Karaoke WestK Review, IATC
Review

Karaoke Review, IATC

WestK Solo Fest

IATC (HK)
11 Feb 2026

At first glance, “solo performance” simply describes a format: one performer alone on stage. But if we approach it from the proposition that identity itself is a performance, then what exactly are we watching? The answer is anything but straightforward. The soloist is not merely demonstrating technique; they are using live performance as a method—speaking and constructing the self simultaneously. The stage becomes an exposed duel. The performer must endure the vulnerability of revealing the intimate; the audience, too, is challenged. The person before us is no longer a neutral conduit for our projections. The gaze cannot roam freely. Performer and spectator reflect one another—until, at some moment, their eyes meet, and something shifts.

If we accept that the body is wrapped tight in layers of cultural inscription, then to explore identity through one’s own flesh is to refuse proxy. No stand-in, no representation by others—only the painstaking act of peeling oneself open, examining, reassembling. The five autobiographical works discussed here are all written and performed by the same individual in each case.
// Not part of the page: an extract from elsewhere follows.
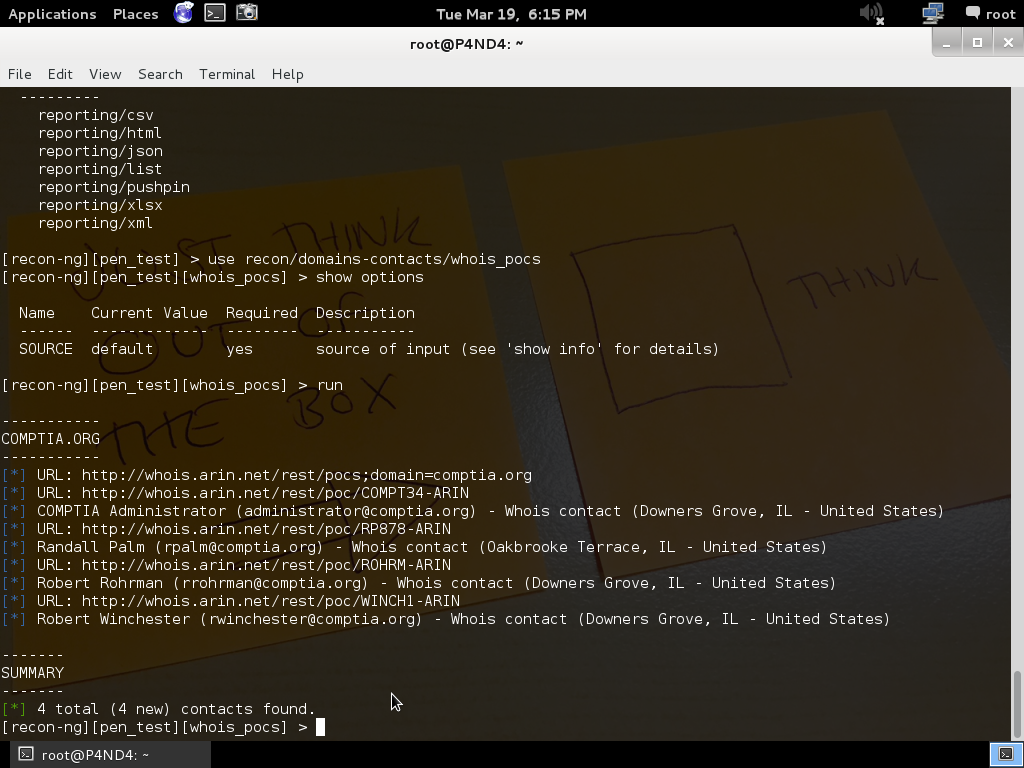Click the screenshot camera icon
Screen dimensions: 1024x768
point(247,13)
Borrowing media theory’s distinction between “declarative time” and “performative time” in video, I found myself wondering: in autobiographical solo theatre, does a similar duality exist between the “body being narrated” and the “body in the act of narrating”? And how clearly—or how ambiguously—must these two bodies be delineated to make identity inquiry theatrically potent?

Reading in Counterpoint: Michelle Li’s Karaoke and Wong Tai-fai’s W.T.F.
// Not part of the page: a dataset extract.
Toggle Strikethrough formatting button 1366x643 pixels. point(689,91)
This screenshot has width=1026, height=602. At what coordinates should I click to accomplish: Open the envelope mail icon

Placing Michelle Li’s Karaoke alongside Wong Tai-fai’s W.T.F. makes for a fascinating contrast. Li’s work is outward-facing; Wong’s is introspective. Li traces childhood and family relationships; Wong revisits the peaks and troughs of an artistic career. Karaoke, for Li, is both personal memory and cultural artifact—a time capsule of 1980s and ’90s Hong Kong. Wong’s title, an acronym of his own name (Wong. Tai. Fai.), begins and ends with the self, yet never denies history’s hand in shaping destiny.
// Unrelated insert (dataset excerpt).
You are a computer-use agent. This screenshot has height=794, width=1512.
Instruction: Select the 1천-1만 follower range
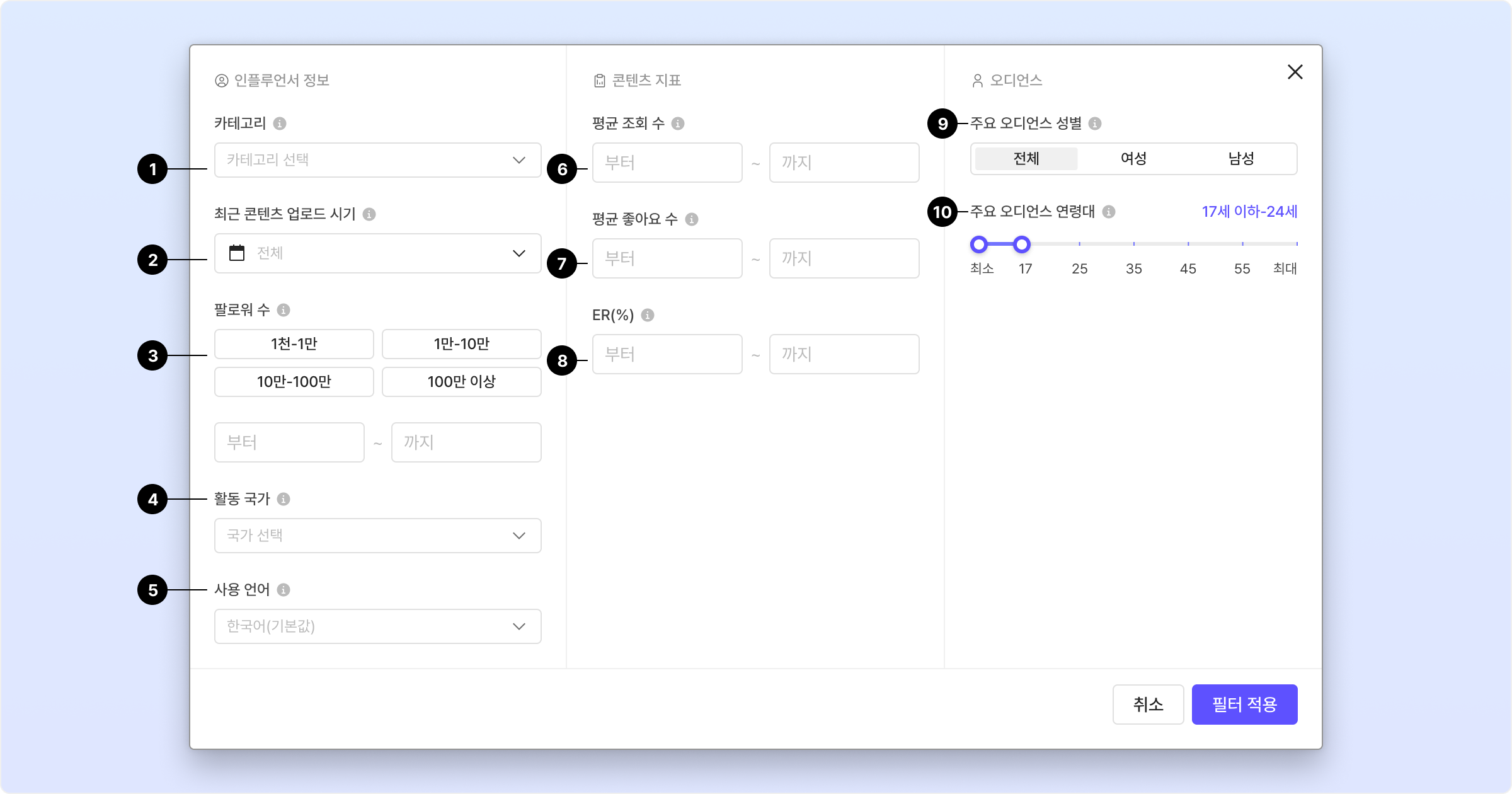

Both works weave together personal and Hong Kong history, with 1997 functioning as a structural hinge. In Karaoke, Li’s supple, quicksilver vocal shifts carry us through Cantopop hits from her youth. These familiar melodies stitch the chapters seamlessly; at times it is hard to tell whether the story unfolding belongs to her or to us. The songs that accompany our growth, no matter how much we wish to forget, surface in moments of fragility. Cantonese—dismissed as unsuitable for “serious” writing—remains mother tongue, shaping identity long before one understands the concept of language itself.

Karaoke is tightly structured, its balance between private and collective memory deftly calibrated. Li’s crisp diction and instinctive comic timing draw the audience close. Her recent collaborations with the Hong Kong company Rooftop Productions have been consistently surprising; one senses she is poised for yet another leap.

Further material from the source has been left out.